So I have been a little too preoccupied with my own plight, this week, to wonder where God was when that bastard in Nice was driving down the pavement and mowing down innocent bystanders.  Not that I could have explained it if I’d had the entire week to do nothing other than contemplate it. The danger is, as well, that our humanity is becoming compromised by the regularisation of these vents. Well, mine is, obviously I can’t speak for you. But it happens over and over: it starts with unconfirmed reports and posts on social media. Then the dreadful tragedy unfolds, then the forces of “law and order” eliminate the perpetrator, then the commentators and politicians have their say while everyone picks up the pieces and buries the dead, people change their status on Facebook to commemorate the lost, and we all sit and wait apprehensively for the next one.

I haven’t got time today to go into why it should be, to go back to first principles and ultimate causes. I suspect, in any event, that the ultimate cause lies in what Christians might call “a fallen universe” coupled with our inability to understand the mind of God, which refuses to bend logically to our human definitions of right and wrong. All of this is of no comfort whatsoever to someone who has had their loved ones shot, blown up or run over, and, what’s more, it opens up huge theological questions to which I have no answer, and to which there may be no answer.

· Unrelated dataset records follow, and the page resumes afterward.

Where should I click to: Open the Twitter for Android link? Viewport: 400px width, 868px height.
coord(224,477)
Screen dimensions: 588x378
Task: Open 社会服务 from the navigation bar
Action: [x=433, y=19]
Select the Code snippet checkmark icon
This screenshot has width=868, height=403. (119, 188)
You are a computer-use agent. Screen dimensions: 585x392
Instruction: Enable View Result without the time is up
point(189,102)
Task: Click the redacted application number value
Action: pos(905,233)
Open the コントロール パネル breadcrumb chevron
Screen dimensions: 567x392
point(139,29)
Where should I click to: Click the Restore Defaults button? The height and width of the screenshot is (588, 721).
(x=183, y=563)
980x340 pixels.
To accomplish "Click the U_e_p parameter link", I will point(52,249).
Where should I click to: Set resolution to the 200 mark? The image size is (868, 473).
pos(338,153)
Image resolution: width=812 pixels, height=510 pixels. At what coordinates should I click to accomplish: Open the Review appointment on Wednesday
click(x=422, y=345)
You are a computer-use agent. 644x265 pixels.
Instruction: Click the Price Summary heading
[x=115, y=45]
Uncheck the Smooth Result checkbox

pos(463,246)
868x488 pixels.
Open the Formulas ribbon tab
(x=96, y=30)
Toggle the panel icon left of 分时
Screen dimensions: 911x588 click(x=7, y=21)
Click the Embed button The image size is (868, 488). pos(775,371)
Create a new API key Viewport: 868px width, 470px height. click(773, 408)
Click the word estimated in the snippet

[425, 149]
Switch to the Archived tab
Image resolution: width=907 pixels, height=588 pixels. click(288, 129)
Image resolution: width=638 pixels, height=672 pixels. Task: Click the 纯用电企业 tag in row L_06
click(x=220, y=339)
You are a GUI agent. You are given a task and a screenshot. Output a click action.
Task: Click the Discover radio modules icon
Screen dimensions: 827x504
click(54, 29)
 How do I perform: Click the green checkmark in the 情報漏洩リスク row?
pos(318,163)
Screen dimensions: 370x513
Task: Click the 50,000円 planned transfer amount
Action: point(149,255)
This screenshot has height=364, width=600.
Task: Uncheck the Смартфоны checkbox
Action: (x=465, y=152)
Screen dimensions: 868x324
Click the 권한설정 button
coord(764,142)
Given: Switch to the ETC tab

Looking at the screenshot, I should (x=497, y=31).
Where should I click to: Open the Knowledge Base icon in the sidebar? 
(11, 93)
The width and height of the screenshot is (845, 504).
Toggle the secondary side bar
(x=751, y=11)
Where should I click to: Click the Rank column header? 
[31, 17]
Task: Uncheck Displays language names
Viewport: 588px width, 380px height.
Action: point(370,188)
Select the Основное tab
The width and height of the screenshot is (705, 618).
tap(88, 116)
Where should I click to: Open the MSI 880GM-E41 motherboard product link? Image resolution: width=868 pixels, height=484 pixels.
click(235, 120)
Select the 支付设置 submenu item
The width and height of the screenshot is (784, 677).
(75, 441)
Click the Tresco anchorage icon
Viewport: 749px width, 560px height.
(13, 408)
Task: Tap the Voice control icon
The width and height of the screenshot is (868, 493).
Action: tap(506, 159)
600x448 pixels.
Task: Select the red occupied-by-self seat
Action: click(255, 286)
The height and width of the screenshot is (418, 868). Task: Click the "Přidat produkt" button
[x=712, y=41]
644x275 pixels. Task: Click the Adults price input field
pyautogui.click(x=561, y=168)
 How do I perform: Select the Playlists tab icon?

Especially on a day like today when there’s gardening to be done. All I can think of at times like the baffling febrile hopeless despairing ones we are currently enduring, is to concentrate on the small victories, the unasked-for random acts of kindness, the help that came from an unexpected quarter, and affirm in the face of all evidence to the contrary, that these are the things that matter and the things that will continue to matter, and that all shall be well, and all manner of thing shall be well. “What will survive of us, is love”.